🤖 AI Summary
This work proposes CPL-VAD, a dual-branch framework for weakly supervised video anomaly detection that simultaneously performs temporal localization and category identification using only video-level labels. The approach leverages a cross pseudo-labeling mechanism to enable mutual enhancement between the anomaly detection branch and the category classification branch, while integrating vision-language alignment to strengthen semantic discrimination. Evaluated on the XD-Violence and UCF-Crime benchmarks, the proposed method achieves state-of-the-art performance, significantly advancing the joint optimization of weakly supervised anomaly detection and fine-grained categorization in video analysis.
📝 Abstract
Weakly supervised video anomaly detection aims to detect anomalies and identify abnormal categories with only video-level labels.

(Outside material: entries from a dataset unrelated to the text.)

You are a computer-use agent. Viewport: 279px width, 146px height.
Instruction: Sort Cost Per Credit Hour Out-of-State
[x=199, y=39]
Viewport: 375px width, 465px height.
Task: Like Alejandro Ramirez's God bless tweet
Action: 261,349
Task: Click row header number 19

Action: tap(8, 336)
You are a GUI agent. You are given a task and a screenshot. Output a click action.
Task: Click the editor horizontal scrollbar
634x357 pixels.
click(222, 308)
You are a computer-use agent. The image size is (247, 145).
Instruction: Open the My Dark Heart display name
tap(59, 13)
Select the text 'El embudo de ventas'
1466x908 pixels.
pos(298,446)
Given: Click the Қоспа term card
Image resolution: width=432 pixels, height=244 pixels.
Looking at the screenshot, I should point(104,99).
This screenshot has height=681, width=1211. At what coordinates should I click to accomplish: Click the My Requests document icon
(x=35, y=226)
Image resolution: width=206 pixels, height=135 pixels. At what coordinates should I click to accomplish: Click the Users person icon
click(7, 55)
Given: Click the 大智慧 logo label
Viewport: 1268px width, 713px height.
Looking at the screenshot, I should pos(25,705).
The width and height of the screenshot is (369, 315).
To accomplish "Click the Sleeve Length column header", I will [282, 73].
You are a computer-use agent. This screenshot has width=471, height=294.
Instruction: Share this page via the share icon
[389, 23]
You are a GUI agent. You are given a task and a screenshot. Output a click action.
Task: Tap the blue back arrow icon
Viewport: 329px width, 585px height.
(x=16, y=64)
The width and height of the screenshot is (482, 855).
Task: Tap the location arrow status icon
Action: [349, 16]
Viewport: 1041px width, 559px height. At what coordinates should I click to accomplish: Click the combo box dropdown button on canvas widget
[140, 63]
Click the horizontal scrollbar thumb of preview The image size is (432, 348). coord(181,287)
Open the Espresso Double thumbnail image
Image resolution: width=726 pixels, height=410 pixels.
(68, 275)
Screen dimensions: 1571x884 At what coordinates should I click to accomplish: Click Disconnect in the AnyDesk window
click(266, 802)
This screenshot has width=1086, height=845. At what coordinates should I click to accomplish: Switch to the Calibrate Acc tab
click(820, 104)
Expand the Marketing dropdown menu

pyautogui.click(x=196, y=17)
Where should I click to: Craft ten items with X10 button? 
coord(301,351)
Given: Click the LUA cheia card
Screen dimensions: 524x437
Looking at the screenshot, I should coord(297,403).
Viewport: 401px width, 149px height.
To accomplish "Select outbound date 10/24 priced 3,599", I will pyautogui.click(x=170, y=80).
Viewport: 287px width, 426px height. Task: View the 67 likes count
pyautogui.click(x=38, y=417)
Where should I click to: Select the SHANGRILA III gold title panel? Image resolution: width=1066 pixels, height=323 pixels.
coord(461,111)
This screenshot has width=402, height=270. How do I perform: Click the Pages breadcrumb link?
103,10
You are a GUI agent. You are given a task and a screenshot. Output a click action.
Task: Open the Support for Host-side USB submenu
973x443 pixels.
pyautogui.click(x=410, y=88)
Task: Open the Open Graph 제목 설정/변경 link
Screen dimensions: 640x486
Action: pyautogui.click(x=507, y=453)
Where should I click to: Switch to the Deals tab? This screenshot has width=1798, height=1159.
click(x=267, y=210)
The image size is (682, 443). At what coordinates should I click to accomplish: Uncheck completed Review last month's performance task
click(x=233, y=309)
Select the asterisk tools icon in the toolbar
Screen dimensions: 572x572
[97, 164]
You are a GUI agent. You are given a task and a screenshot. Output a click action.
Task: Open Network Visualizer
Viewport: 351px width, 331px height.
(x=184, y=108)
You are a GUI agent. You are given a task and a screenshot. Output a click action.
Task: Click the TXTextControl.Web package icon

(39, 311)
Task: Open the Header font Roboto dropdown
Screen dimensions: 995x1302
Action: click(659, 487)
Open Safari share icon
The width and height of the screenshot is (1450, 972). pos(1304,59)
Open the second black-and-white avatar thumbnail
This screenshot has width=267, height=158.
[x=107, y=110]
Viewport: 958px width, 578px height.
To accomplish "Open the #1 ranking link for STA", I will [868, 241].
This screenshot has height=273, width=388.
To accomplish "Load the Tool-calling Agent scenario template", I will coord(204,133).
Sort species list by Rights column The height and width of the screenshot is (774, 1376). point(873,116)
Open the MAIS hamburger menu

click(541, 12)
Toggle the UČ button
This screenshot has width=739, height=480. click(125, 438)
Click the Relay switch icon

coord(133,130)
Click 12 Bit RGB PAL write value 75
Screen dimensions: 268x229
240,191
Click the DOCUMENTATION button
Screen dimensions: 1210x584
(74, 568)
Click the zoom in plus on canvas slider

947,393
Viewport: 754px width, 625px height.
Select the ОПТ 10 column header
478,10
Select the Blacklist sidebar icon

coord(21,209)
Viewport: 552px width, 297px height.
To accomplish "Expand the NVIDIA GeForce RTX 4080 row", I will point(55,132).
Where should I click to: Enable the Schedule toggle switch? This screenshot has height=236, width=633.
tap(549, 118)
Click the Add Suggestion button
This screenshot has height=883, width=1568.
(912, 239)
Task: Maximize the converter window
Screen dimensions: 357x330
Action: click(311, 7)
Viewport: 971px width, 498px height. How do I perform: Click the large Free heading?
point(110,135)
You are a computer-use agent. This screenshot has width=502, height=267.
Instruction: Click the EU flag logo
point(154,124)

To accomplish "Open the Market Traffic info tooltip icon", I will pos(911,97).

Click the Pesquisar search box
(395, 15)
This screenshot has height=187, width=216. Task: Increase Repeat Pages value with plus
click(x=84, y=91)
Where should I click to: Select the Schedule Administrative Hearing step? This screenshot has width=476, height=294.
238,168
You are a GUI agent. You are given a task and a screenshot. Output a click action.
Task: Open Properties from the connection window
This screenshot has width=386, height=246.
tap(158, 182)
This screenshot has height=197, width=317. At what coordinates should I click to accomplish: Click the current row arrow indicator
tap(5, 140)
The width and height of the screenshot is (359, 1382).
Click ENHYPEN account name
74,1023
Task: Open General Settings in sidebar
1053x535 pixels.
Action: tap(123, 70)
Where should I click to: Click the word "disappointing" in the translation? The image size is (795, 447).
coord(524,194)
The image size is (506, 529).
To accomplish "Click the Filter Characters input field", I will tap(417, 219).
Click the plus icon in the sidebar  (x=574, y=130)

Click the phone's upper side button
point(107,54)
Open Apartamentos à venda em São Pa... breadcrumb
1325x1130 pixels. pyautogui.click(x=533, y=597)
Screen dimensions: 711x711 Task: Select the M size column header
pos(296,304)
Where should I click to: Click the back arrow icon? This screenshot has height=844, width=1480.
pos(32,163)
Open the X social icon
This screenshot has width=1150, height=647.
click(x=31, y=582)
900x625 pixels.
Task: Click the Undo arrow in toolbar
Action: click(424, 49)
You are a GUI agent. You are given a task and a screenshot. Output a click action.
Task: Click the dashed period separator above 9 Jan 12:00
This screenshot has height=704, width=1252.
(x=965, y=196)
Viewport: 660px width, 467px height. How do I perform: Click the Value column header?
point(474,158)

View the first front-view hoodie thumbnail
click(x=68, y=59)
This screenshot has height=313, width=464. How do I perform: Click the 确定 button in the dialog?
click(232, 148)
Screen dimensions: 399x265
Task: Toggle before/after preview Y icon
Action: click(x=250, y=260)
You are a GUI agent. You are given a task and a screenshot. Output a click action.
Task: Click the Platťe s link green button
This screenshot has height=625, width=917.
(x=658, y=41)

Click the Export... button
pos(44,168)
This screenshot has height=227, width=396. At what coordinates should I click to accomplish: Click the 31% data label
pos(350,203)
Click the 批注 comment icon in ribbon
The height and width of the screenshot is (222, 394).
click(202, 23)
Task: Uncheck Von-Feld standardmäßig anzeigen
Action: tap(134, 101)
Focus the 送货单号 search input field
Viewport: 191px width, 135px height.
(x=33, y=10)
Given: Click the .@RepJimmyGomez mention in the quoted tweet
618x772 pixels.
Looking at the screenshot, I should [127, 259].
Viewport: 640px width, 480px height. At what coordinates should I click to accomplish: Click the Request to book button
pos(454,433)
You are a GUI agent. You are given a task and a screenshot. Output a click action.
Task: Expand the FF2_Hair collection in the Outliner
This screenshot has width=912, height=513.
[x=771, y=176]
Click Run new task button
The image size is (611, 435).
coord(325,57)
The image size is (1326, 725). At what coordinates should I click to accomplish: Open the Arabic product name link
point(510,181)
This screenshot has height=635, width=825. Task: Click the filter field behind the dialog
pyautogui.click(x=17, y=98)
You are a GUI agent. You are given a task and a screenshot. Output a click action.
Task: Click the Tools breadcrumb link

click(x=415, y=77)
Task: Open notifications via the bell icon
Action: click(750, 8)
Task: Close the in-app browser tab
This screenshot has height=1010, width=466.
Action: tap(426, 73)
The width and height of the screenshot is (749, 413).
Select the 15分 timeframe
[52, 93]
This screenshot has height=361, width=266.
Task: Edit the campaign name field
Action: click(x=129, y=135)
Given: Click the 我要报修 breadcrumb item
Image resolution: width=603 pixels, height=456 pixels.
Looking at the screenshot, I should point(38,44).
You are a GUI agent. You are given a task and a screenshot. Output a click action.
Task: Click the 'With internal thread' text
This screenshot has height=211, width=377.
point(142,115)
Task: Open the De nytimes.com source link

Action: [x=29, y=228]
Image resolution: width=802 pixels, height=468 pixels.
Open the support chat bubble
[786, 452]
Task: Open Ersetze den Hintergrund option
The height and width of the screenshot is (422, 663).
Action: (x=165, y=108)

We propose CPL-VAD, a dual-branch framework with cross pseudo labeling. The binary anomaly detection branch focuses on snippet-level anomaly localization, while the category classification branch leverages vision-language alignment to recognize abnormal event categories. By exchanging pseudo labels, the two branches transfer complementary strengths, combining temporal precision with semantic discrimination. Experiments on XD-Violence and UCF-Crime demonstrate that CPL-VAD achieves state-of-the-art performance in both anomaly detection and abnormal category classification.